**Instruction:** Reproduce word for word the passage of the NHS pensions article below, from "The Government says" to "to independent providers.".

**Excerpt provided:**

---*---

Private providers to gain access to NHS Pension Scheme from April 2014

Private providers will gain access to the NHS Pension Scheme from next year under Government proposals to ensure a ‘truly plural NHS market’ published today.

The proposals would ramp up competition for NHS providers, as any company with an NHS standard or APMS contract would be able to opt any employees working for the NHS for more than 50% of their time into the scheme.

The Government says its proposals – contained in a consultation document published today – will ensure greater staff mobility and remove the tilt in the ‘pensions playing field’ towards the NHS.

It said that it was accepting the recommendations from the ‘Staff Passport Group’ – which includes the Treasury, the Department of Health, the NHS and private companies – that the NHS Pensions Scheme should be extended to independent providers.

It said: ‘The “pensions playing field” has until now been tilted away from the new independent providers and towards the NHS, with the latter able to join staff in the defined benefit NHS Pension Scheme (NHSPS) at relatively low employer cost, and independent  providers unable to join NHSPS and facing up to double the cost to provide “broadly comparable” pensions.’

It said that access to the NHS Pensions Scheme will cost private providers the same as it does for all NHS providers, with employer contributions of 14%.

---*---

**Provided data:**
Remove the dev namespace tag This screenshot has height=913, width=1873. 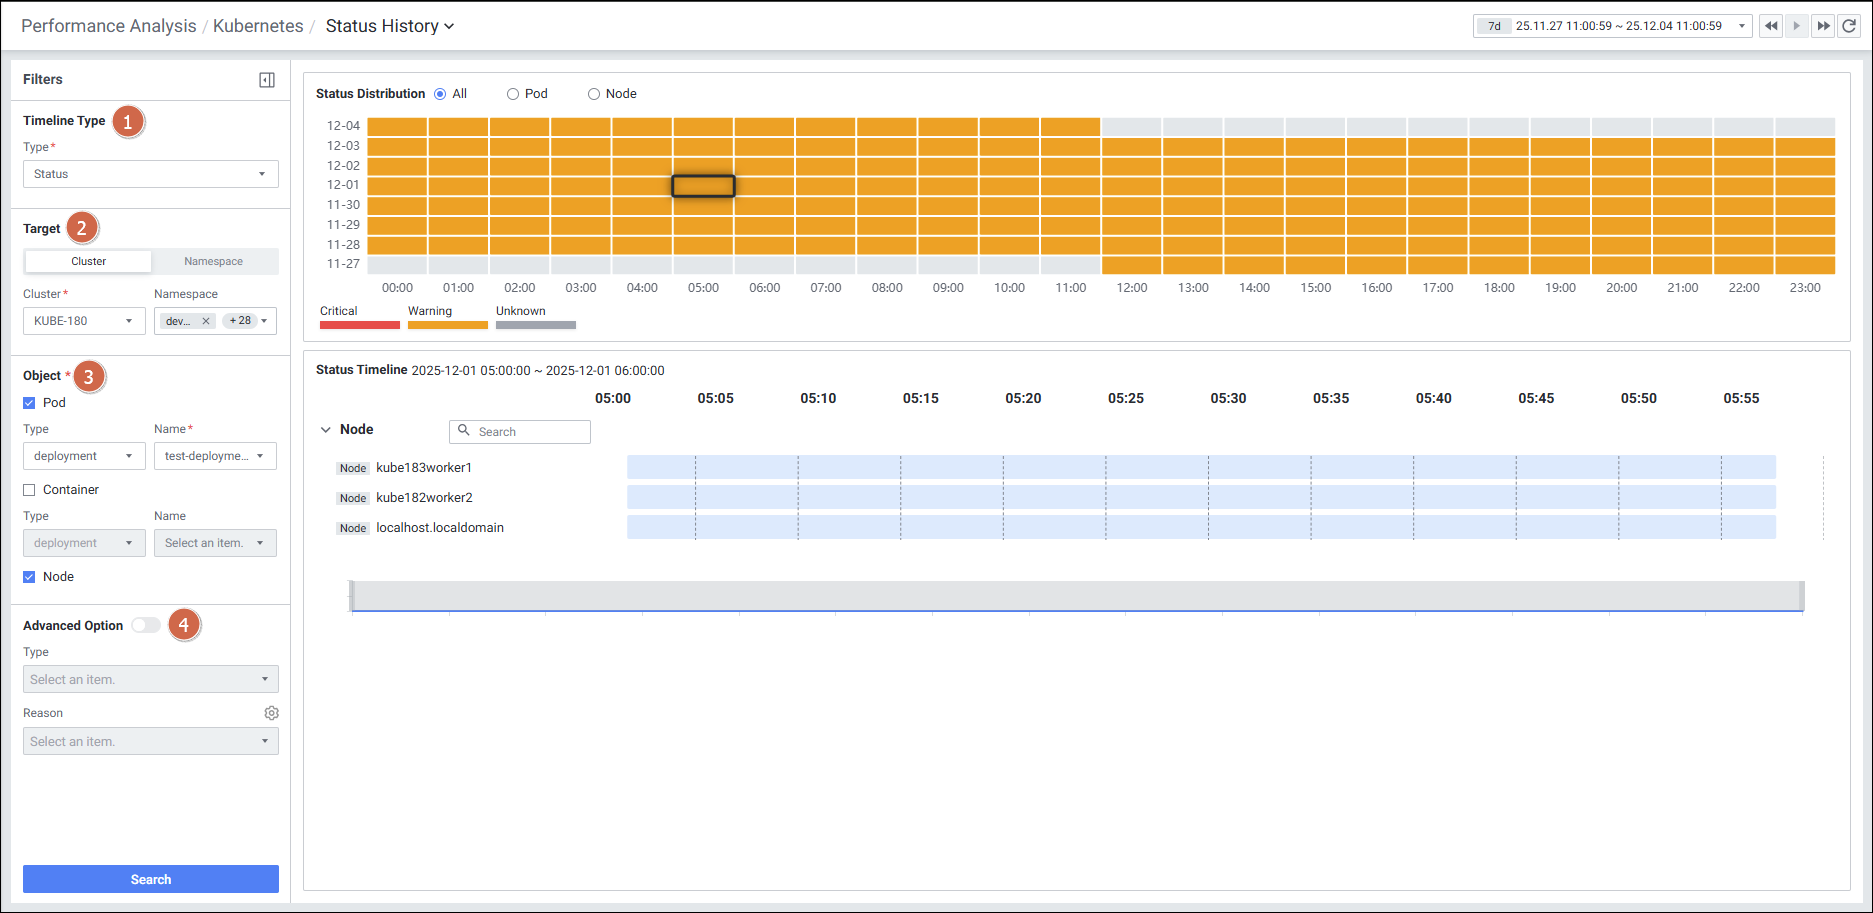pyautogui.click(x=206, y=321)
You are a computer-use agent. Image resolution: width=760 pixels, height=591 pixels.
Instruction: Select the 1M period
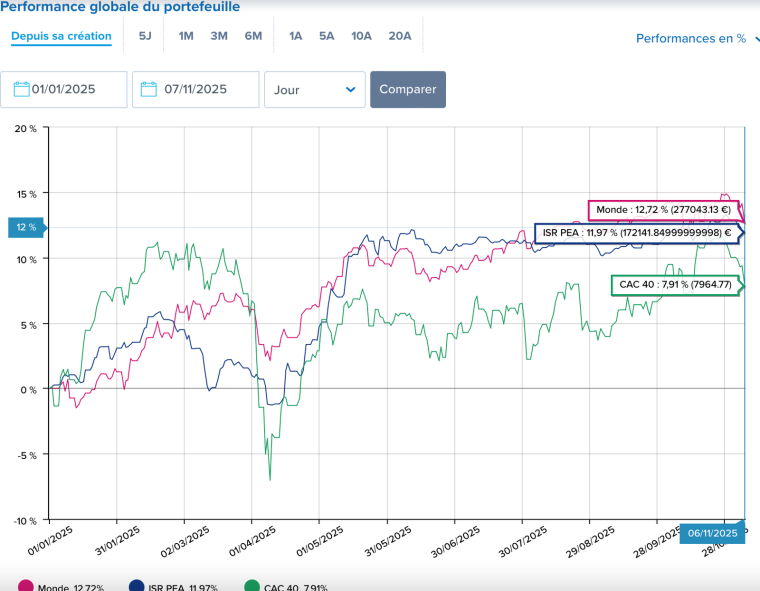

---*---

**Exercise answer:**
The Government says its proposals – contained in a consultation document published today – will ensure greater staff mobility and remove the tilt in the ‘pensions playing field’ towards the NHS.

It said that it was accepting the recommendations from the ‘Staff Passport Group’ – which includes the Treasury, the Department of Health, the NHS and private companies – that the NHS Pensions Scheme should be extended to independent providers.